Anita Shreve’s Stella Bain is a curious book, to me at least. It centers on a few years in the life of Etna Bliss, also known as Stella Bain, with flashbacks as far as 1896 and an epilogue set in 1930. There’s so much pathos and tragedy in the poor woman’s life, but Shreve’s telling of the tale skims the surface. I wanted to connect with Etna. Unfortunately, that didn’t happen here.
We meet Etna in a field hospital in the Marne, in 1916. She has shrapnel wounds in her feet and no memory of who she is. The name Stella Bain seems right, so she adopts it. Because she has nursing skills and is able to drive an ambulance, Etna is pressed into service. Though months pass, Etna recalls very little of her previous life. When she overhears soldiers talking about the Admiralty in London, there’s a flicker of memory, something important Etna has to do. Etna wrangles leave and sneaks back to England. She arrives at the Admiralty, but since she has no idea who she’s looking for or what she’s trying to do, she can’t get admittance. Eventually, Etna collapses near the home of Lily and Dr. August Bridge. Dr. Bridge works with Etna to get her memory return. They’re rewarded with a few things, though the big breakthrough doesn’t happen until Etna runs into an old acquaintance on one of the trips Dr. Bridge arranges for her at the Admiralty. When she meets Samuel Asher, everything comes back.
At this point, we’re about a third of the way through this brief book. Over the next few pages, Shreve gives us Etna’s story in snatches. We learn of her unhappy marriage to a tyrant. We learn of the disgrace that sent her to France. We learn of the friendship that blossoms between Etna and Samuel’s younger brother, Philip. We also learn about the two children Etna left behind. As soon as she remembers, Shreve tells us of Etna’s return to America through a series of letters. From here on, most of the book is told through letters and episodes in court as Etna tries to get custody of her children.

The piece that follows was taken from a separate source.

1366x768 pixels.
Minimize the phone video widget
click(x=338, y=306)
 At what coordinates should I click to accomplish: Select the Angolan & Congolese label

All this story is told in less than 300 pages. Most of the books I read have enough description and exposition for me to escape into the setting and the narrative. I don’t have to work to see what’s happening or visualize the characters. I’m sad to report that that never happened to me with Stella Bain. The story was just words on the page for the most part. Even though Etna’s story inspired a lot of sympathy in me, the way it was told struck me as curiously bloodless.